→ **Instructions for the task**: Copy out the stretch of the streamlined filing thread from "I’ve just realized" through "tax year (Jan-Dec)?", word for word.

=== Page ===

# Offshore Streamlined Filing Compliance



## Amerikiwi21 (Mar 20, 2021)

Right, this may be a silly clarification, but I’ve been pouring over tax forms for too many hours and I think my brain is a touch fried.
File the last 3 years; okay, check. Now, should I be filing 2020 as a current and separate up-to-date submission online, and sending off 2017, 2018 and 2019 in paper for streamlined processing...
OR 
Do I include 2020 in the streamlined processing, thereby making the paper submission 2018, 2019 and 2020?
I’m leaning toward the prior, but I just need some logical input here.
I’m clear on which forms (1040, plus 14653 and 2555). 
And I suppose same question relative to the FBAR- last 6 years, so I file ‘16, 17’, 18’, 19’, and 2020? Or 15-19? In this case it seems I should be filing 16’-20’.
Help a taxed (ha, pun) brain out here, please!
Thanks.


----------



## Bevdeforges (Nov 16, 2007)

It's the first option: you file the current year (i.e. 2020) and three prior years (2017, 2018 and 2019). 

The FBAR is perhaps a bit less critical (as they don't really do much more than file those away) - but I'd go with the current year plus 6 years prior too, just for consistency's sake.


----------



## Amerikiwi21 (Mar 20, 2021)

Thank you!! That’s what seemed correct, but I appreciate the input. 🙂
Quick edit- are you saying file 2020 as part of the streamlined process, or as per the regular online filing for current year?


----------



## Bevdeforges (Nov 16, 2007)

Technically speaking, you're filing the 2020 return on time so what most folks I know have done is to file that first and then do the back filings as the streamlined compliance part.


----------



## Amerikiwi21 (Mar 20, 2021)

I’ve just realized I have another (likely silly) question-
My foreign tax year in NZ runs from April 1- March 31. The US tax year runs according to the calendar year, Jan 1- Dec 31.
When reporting income, should I be looking at what I earned according to my foreign tax year (April-March), OR go in and report income to US tax year (Jan-Dec)?
Either us completely doable, just want to clarify!
Thanks


----------



## Moulard (Feb 3, 2017)

With very few and limited exceptions individuals are required to file their US returns using the US tax year 1 Jan - 31 Dec.


----------



## Bevdeforges (Nov 16, 2007)

Ideally you should report your income for the relevant tax year to the relevant tax authority. For US tax purposes, you adjust your NZ tax year income to conform to the US calendar year.

=== Record excerpts ===

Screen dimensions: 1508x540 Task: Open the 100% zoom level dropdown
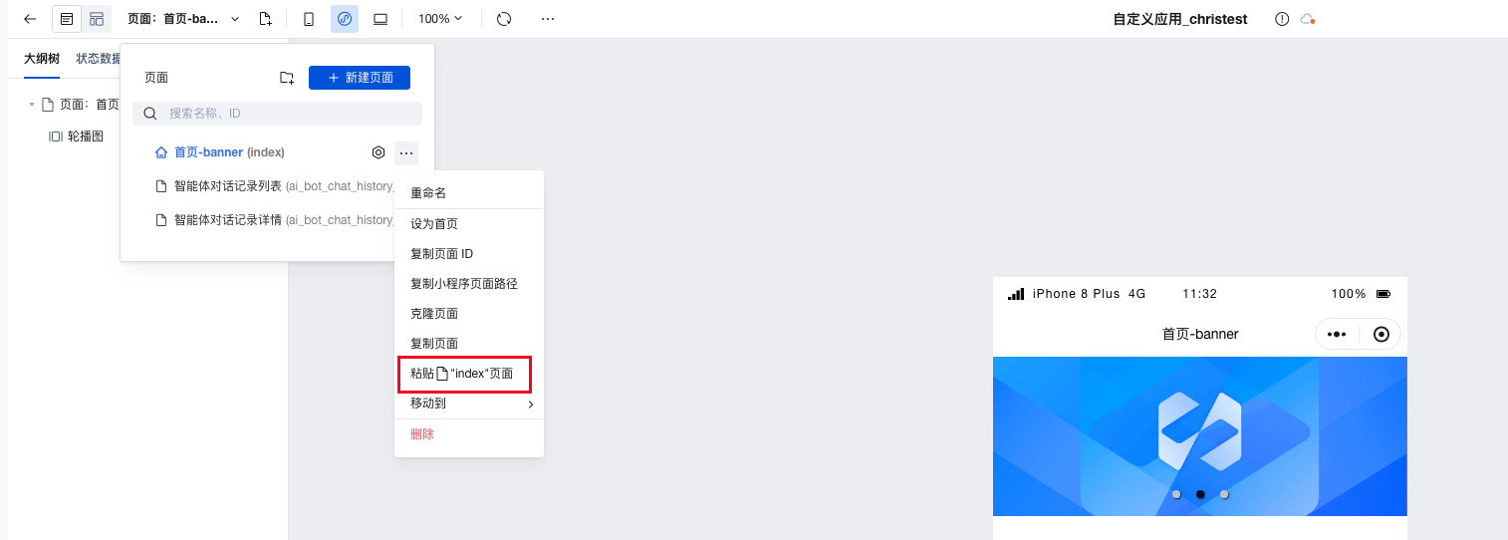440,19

===
=== Record excerpts ===

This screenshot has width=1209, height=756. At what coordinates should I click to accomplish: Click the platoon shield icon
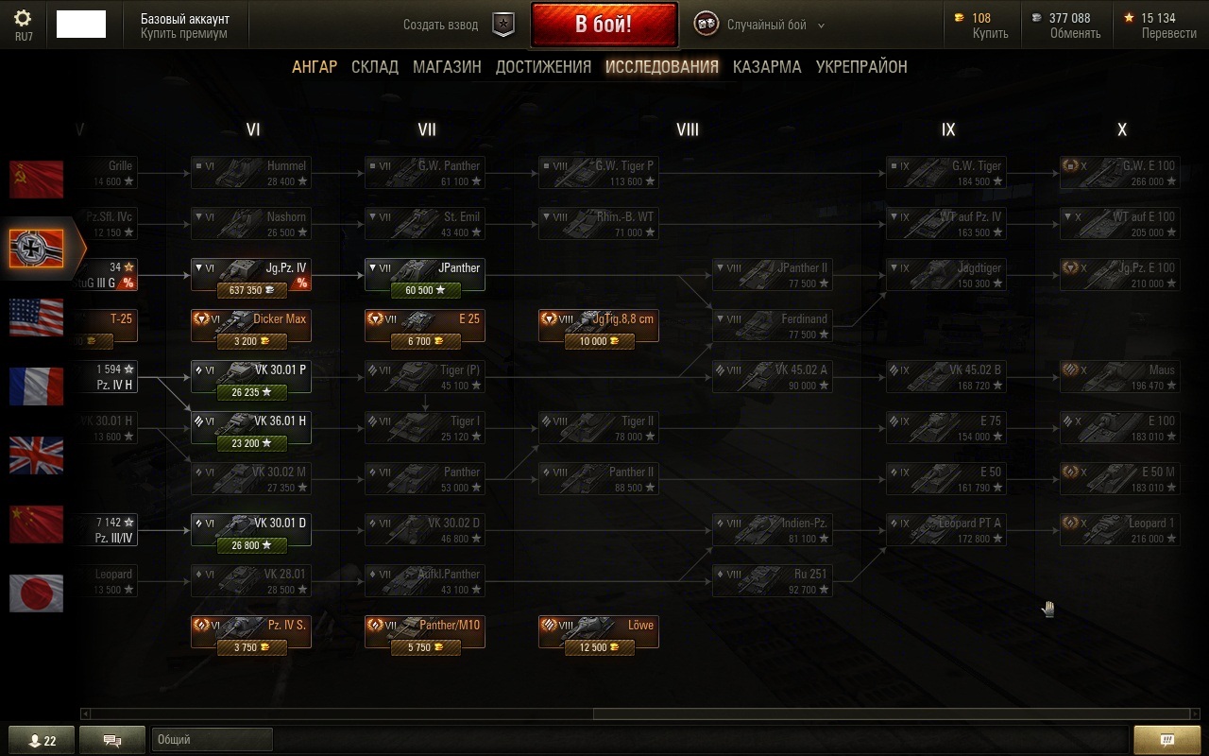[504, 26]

===

→ **Solution below**:
I’ve just realized I have another (likely silly) question-
My foreign tax year in NZ runs from April 1- March 31. The US tax year runs according to the calendar year, Jan 1- Dec 31.
When reporting income, should I be looking at what I earned according to my foreign tax year (April-March), OR go in and report income to US tax year (Jan-Dec)?